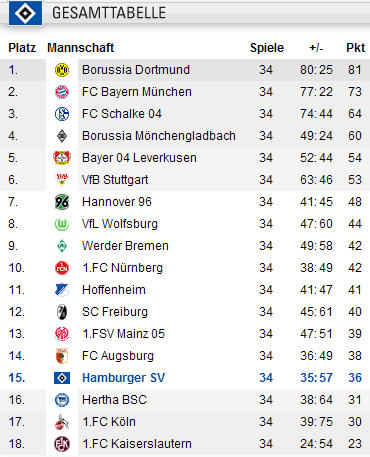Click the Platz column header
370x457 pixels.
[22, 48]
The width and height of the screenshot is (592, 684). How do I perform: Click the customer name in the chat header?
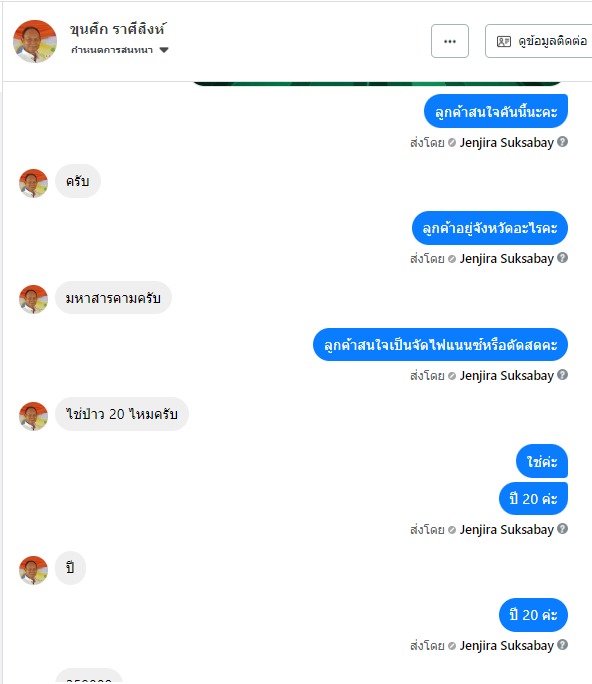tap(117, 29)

________________

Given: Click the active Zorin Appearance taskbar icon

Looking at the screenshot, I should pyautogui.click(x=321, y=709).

________________

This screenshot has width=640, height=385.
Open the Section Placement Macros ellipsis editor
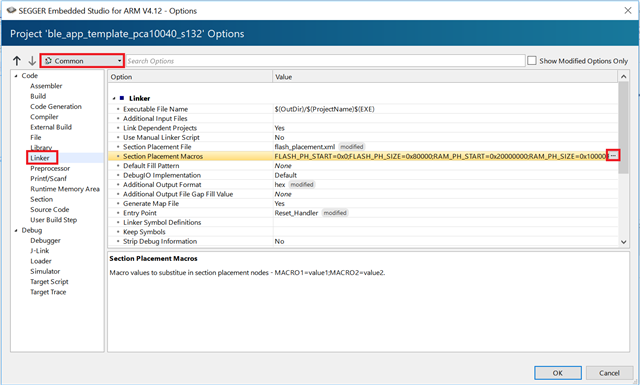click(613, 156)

________________

Objective
Rewrite everything from the line containing "This screenshot has width=640, height=385." down to the line containing "click(613, 156)", both lines included, as a numbered list with blank lines dropped and the pictures left out.

Completed exercise
1. This screenshot has width=640, height=385.
2. Open the Section Placement Macros ellipsis editor
3. click(613, 156)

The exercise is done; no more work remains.